**** Excerpted text ****

While past major scandals involving Major League Baseball (MLB) have centered on the steroids era (late 80s – late 2000s), testing for performance enhancing drugs (PEDs) has largely stemmed the tide of drug abuse in the sport. Further, sluggers of the era including Jose Conseco, Mark McGuire, Barry Bonds, Sammy Sosa, Alex Rodriguez, Rafael Palmeiro and others – all players whose names have been tarnished by a connection to steroids- have been largely forgotten by the younger generation of baseball fans.
More recent events involving PEDs in the sport have been less attention-getting. In early 2016, baseball player Dee Gordon of the Miami Marlins was suspended for 80 games after testing positive for PEDs. Subsequently, several other lesser-known players have been suspended for similar violations. However, for all practical purposes, these violations were no longer considered a major scandal for the sport, and baseball had largely moved on from the steroid era. Most observers agree that testing for PEDs has been largely effective in removing steroids from the sport.

**** Supplied entries ****

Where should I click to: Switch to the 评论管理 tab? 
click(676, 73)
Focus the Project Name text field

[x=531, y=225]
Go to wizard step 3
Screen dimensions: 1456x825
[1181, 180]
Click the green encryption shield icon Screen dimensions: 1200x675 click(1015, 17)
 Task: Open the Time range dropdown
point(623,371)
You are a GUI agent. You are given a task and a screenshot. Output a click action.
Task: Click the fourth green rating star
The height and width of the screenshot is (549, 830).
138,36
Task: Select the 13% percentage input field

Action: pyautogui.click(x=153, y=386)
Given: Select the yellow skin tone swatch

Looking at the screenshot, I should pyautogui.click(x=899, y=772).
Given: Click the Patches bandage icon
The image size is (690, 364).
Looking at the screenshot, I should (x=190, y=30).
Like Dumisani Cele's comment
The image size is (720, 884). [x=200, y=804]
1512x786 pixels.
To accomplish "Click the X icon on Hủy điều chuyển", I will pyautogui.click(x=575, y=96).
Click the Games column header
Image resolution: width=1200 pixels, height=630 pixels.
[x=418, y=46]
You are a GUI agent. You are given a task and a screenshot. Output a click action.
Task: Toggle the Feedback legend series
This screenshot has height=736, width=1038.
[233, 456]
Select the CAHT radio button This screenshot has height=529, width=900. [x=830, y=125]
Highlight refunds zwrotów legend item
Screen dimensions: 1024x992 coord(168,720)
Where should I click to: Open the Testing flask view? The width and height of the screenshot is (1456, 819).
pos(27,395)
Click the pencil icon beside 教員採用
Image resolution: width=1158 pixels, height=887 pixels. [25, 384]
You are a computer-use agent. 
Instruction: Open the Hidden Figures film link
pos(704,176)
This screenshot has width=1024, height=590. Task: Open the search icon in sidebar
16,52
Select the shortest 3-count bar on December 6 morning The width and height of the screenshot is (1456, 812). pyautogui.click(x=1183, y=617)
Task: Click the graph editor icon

****

▶ _Problems to solve_:
(1) Rewrite the passage on baseball's steroid era, everything from "More recent events" down to "from the sport.", putting "Florida Marlins" where "Miami Marlins" appears.
(2) Answer these questions using the passage on baseball's steroid era.
(a) What years does it give for the steroids era?
(b) For how many games was Dee Gordon suspended?
(c) Which team did Dee Gordon play for at the time?
(3) Write what comes next in the passage on baseball's steroid era, starting after its final sentence.
The rows have no connection to the passage on baseball's steroid era.

▶ _Results in order_:
(1)
More recent events involving PEDs in the sport have been less attention-getting. In early 2016, baseball player Dee Gordon of the Florida Marlins was suspended for 80 games after testing positive for PEDs. Subsequently, several other lesser-known players have been suspended for similar violations. However, for all practical purposes, these violations were no longer considered a major scandal for the sport, and baseball had largely moved on from the steroid era. Most observers agree that testing for PEDs has been largely effective in removing steroids from the sport.

(2)
(a) Late 80s to late 2000s
(b) 80 games
(c) The Miami Marlins

(3)
However, baseball has recently faced other scandals. Also in 2016, former scouting director, Chris Correa, of the St. Louis Cardinals, was sentenced to nearly four years in prison, along with a court order to pay $279,038 in restitution after pleading guilty to five counts of criminal charges in connection with the hacking of the Houston Astros’ database.
In 2017, then general manager of the Atlanta Braves, John Coppolella, was banned for life by MLB for running a brazen scheme to violate rules on international player signings. Around the same time, the Los Angeles Dodgers were also investigated for allegedly engaging in corrupt practices in order to recruit international players into their prospect pipeline. However, it appears, at least for the time-being, according to writer, Jacob Rudner that “…the Dodgers will not accrue any league or governmental consequences.”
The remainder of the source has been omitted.